BEGIN Data in this exercise

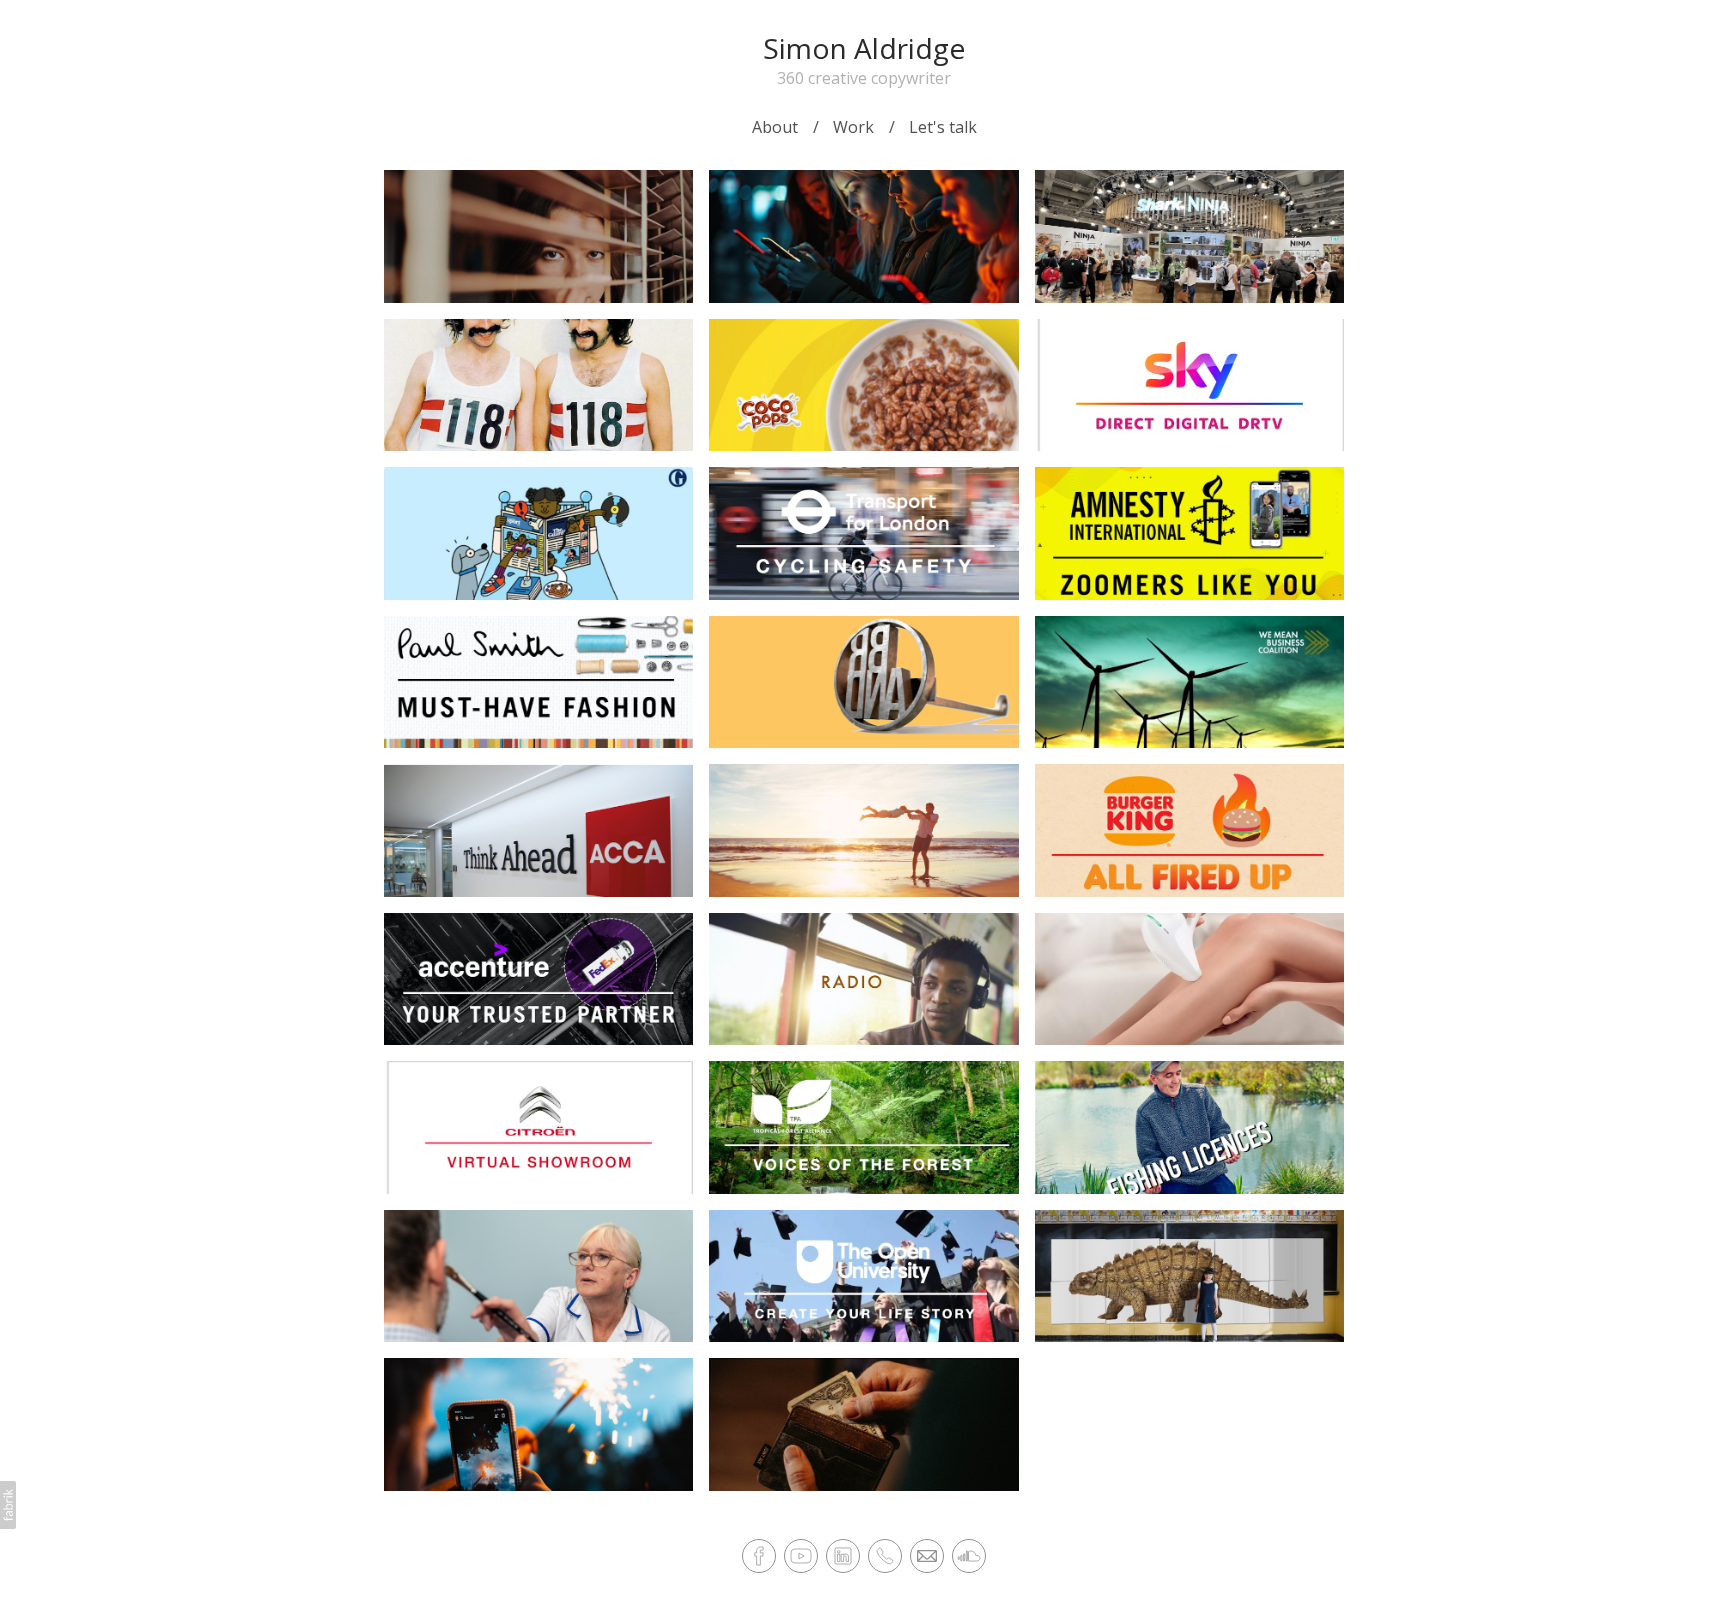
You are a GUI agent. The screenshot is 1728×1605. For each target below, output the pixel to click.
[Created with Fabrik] (8, 1505)
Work (853, 127)
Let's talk (943, 127)
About (775, 127)
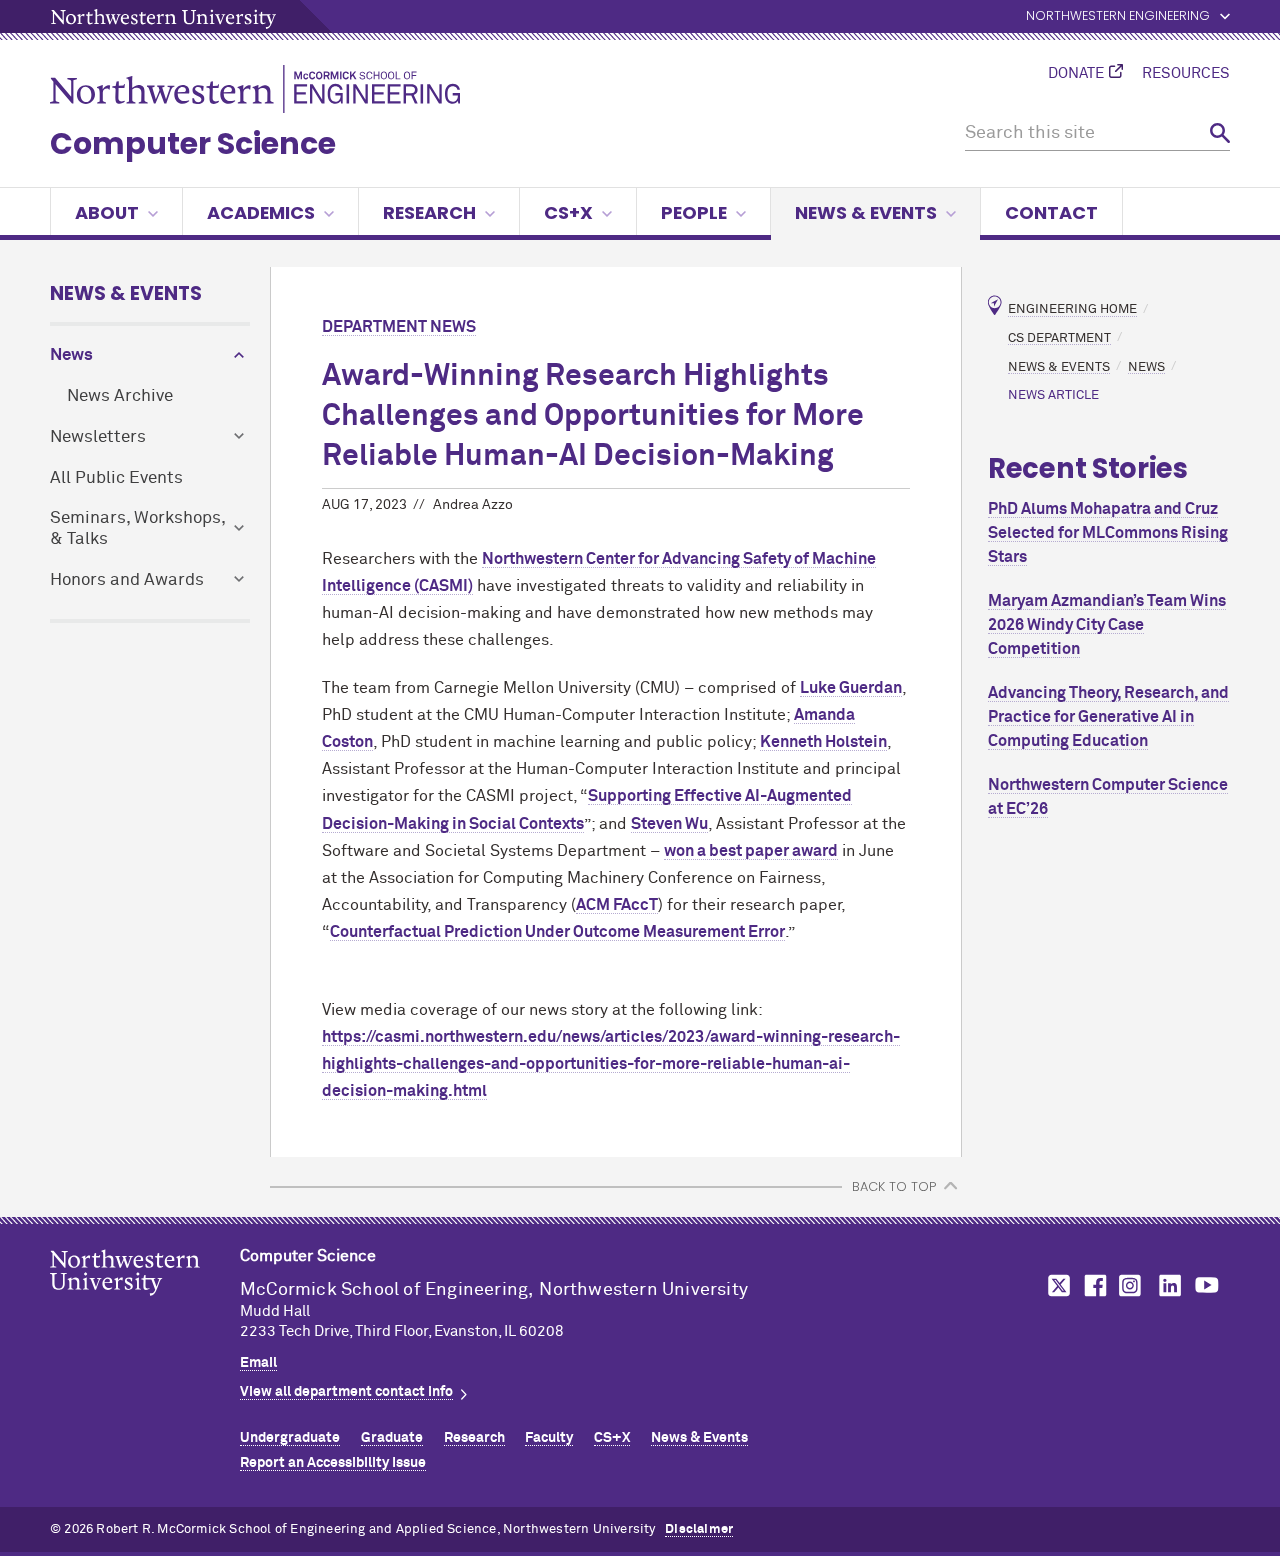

END Data in this exercise

What you have to do:
Copy the preceding data in full and word for word, dropping its pictures.

Answer section:
You are a GUI agent. The screenshot is 1728×1605. For each target below, output the pixel to click.
[Created with Fabrik] (8, 1505)
Work (853, 127)
Let's talk (943, 127)
About (775, 127)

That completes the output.